When my mom started her first job around 1950 or so, she didn’t have a 401(k), but she did have a Christmas club. Every paycheck showed a deduction for her Christmas club savings account, an account she emptied each December to buy gifts for her family and friends. She tells the story about her Christmas club deductions in the same tone of voice my father uses when he talks about ten-cent ice cream cones, with a hint of nostalgia about the former way of doing things.
When my mom was working away in the 1950s, Christmas clubs were a pretty good idea. Ordinary workers rarely invested in the stock market (which was seen as something for rich people to do), and Christmas clubs provided a systematic way for the middle class to save. People recognized holiday gift buying as an out-of-the-ordinary, but expected, expense and planned months in advance to be sure to have enough to cover it.

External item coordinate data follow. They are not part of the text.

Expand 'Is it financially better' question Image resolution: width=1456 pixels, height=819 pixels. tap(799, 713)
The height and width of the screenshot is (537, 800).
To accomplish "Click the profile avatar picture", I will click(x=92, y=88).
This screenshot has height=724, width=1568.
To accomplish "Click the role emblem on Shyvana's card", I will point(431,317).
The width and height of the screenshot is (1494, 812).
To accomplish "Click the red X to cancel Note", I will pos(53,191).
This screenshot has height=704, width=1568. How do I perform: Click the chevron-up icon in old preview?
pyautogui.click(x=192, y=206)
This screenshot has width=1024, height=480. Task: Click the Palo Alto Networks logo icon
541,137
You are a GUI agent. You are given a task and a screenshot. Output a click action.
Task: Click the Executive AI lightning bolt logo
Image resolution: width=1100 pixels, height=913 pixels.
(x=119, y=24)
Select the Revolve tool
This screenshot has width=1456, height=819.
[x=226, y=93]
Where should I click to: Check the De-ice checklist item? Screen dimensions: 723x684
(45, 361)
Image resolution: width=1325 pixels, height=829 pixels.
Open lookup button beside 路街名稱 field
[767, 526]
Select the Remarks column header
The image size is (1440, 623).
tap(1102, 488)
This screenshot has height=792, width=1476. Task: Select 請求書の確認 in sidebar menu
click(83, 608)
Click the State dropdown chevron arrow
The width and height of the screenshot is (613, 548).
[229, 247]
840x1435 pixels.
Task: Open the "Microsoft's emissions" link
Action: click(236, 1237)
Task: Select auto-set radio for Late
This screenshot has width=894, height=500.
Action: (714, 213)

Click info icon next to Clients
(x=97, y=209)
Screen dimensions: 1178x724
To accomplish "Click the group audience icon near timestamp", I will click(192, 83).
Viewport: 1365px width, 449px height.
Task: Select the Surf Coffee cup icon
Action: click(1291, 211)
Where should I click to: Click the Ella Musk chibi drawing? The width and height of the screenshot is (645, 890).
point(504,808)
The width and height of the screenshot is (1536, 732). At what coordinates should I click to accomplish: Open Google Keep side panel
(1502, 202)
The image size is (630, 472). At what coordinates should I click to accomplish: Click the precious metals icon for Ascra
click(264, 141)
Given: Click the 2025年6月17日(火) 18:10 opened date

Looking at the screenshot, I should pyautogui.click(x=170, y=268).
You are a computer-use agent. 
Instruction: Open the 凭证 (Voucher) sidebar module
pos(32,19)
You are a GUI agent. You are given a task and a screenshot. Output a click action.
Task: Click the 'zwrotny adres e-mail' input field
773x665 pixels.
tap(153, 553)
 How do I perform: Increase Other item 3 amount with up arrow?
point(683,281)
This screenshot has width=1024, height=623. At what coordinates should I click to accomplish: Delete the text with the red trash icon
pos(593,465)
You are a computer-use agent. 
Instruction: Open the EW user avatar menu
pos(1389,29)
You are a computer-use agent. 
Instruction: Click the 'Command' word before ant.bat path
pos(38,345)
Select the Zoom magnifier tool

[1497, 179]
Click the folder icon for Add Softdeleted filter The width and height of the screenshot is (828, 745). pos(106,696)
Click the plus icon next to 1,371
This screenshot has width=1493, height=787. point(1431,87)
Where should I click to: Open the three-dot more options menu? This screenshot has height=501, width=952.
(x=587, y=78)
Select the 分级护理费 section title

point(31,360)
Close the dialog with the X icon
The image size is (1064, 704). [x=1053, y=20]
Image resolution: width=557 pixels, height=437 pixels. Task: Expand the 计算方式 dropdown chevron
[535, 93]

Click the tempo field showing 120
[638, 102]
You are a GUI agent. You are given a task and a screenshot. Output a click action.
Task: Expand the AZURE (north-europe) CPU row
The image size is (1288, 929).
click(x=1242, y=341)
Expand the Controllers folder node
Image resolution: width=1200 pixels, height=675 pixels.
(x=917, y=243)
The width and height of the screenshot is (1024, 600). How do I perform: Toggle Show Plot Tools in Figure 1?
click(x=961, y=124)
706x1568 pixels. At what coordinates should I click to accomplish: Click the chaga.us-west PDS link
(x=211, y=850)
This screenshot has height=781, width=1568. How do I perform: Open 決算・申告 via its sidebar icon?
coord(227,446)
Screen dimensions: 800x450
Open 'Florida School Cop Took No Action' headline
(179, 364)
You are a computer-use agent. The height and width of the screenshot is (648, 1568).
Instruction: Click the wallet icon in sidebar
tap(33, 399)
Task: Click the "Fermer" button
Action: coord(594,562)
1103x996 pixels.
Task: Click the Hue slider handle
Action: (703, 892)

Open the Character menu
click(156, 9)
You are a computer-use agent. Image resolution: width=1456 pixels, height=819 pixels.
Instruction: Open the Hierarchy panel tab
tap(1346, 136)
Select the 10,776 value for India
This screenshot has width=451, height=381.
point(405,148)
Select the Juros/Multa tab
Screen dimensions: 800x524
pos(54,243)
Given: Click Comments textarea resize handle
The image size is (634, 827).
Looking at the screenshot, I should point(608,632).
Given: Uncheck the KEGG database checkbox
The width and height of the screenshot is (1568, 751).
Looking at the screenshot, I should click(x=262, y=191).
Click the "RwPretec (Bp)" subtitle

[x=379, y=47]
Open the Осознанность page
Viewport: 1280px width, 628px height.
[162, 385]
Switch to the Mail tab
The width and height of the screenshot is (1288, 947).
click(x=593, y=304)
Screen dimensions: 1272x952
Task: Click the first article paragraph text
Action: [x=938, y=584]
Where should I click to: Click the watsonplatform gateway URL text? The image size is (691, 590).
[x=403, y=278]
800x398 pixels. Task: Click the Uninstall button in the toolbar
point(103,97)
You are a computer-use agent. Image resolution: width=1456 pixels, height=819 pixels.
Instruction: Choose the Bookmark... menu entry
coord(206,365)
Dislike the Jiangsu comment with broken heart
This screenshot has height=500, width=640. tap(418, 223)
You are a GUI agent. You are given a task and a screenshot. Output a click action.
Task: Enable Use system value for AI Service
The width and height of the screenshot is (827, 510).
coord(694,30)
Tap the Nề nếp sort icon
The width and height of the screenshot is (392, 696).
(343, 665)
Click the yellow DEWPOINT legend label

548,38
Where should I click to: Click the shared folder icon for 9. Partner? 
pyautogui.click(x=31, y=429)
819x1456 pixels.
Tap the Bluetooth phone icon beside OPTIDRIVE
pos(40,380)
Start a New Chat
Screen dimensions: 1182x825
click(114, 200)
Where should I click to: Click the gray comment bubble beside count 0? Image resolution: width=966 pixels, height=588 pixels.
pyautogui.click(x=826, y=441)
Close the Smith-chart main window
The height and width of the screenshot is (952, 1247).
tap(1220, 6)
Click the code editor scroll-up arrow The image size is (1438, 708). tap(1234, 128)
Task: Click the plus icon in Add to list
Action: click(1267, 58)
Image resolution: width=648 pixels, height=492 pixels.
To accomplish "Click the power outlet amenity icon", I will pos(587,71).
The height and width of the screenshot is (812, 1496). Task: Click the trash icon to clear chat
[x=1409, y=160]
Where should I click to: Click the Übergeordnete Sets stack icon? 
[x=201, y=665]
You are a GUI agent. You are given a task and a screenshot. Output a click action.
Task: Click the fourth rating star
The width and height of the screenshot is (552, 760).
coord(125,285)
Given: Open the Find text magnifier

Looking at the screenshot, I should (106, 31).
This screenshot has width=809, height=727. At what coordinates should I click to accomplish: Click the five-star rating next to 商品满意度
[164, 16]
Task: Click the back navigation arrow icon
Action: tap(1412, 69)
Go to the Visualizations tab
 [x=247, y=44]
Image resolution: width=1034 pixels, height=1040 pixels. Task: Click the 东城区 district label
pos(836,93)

Christmas clubs still exist today, but they are hidden in the shadows with a host of other savings options – money market accounts, CDs, mutual funds, and even regular savings accounts – crowding the limelight. Few people see Christmas (or any other gift-giving occasion) as something necessary to save for. With the nearly universal availability of credit, the idea of saving for Christmas seems quaint. (O. Henry’s The Gift of the Magi would have little impact if it were written today – readers would ask, “Why would anyone have to sell anything to buy a gift? Just use a credit card.”)
Mary Hunt of Cheapskate Monthly has released a book titled Debt-Proof the Holidays: How to Have an All-Cash Christmas. I haven’t read it, but the idea that there’s a need for it shows how much has changed. Half a century ago, my mother’s employer encouraged her to save for Christmas so that she could afford gifts at the end of the year; now we need encouragement to cut back on our spending so we don’t have to pay off gifts through the following year.
An all-cash Christmas is certainly a worthy goal; however, I believe it should come naturally to someone who has been wisely managing finances throughout the year. It goes back to the basics – spend less than you earn, save as much as you can, get out of debt and don’t look back. Keeping separate accounts for separate savings goals (Christmas, vacation, retirement, college) may help you organize your finances, but once you’re in the habit of saving and living below your means, an all-cash Christmas should be a breeze – anything else would seem as absurd as selling your hair to buy a watch chain.
Christmas clubs themselves seem a bit outdated. Saving a bit from each paycheck for an expected but unusual expense is a great model to follow, but be sure a Christmas club is your best option before putting your money in one. Take the time to compare investment options; you can probably earn more somewhere else and still have the money available for gift-buying at the end of the year.